Frowning, I turned to look at him as I drove. Gerhardt had always been an enigma: a small scrunchy guy with untidy brown hair flapping in his eyes, eyes that were set a little too close together. He had a degree from the University of Kansas and had put in some time on their field staff with distinction, or so his references said.
I said, "What the hell do you mean?"
"I don't trust Mattern. He hates us."
"He doesn't. Mattern's no villain—just a fellow who wants to do his job and go home. But what do you mean, the ship not being there?"
"He'll blast off without us. You see the way he sent us all out into the desert, and kept his own men back. I tell you, he'll strand us here!"
I snorted. "Don't be a paranoid. Mattern won't do anything of the sort."
"He thinks we're dead weight on the expedition," Gerhardt insisted. "What better way to get rid of us?"
The halftrack breasted a hump in the desert. I kept wishing a vulture would squeal somewhere, but there was not even that. Life had left this world ages ago. I said, "Mattern doesn't have much use for us, sure.

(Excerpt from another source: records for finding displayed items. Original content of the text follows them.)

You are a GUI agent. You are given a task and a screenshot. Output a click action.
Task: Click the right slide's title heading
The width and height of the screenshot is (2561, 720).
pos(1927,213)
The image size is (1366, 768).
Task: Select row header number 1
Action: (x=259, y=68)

But would he blast off and leave three perfectly good halftracks behind? Would he?"
It was a good point. Gerhardt grunted agreement after a while. Mattern would never toss equipment away, though he might not have such scruples about five surplus archaeologists.
We rode along silently for a while longer. By now we had covered twenty miles through this utterly barren land. As far as I could see, we might just as well have stayed at the ship. At least there we had a surface lie of building foundations.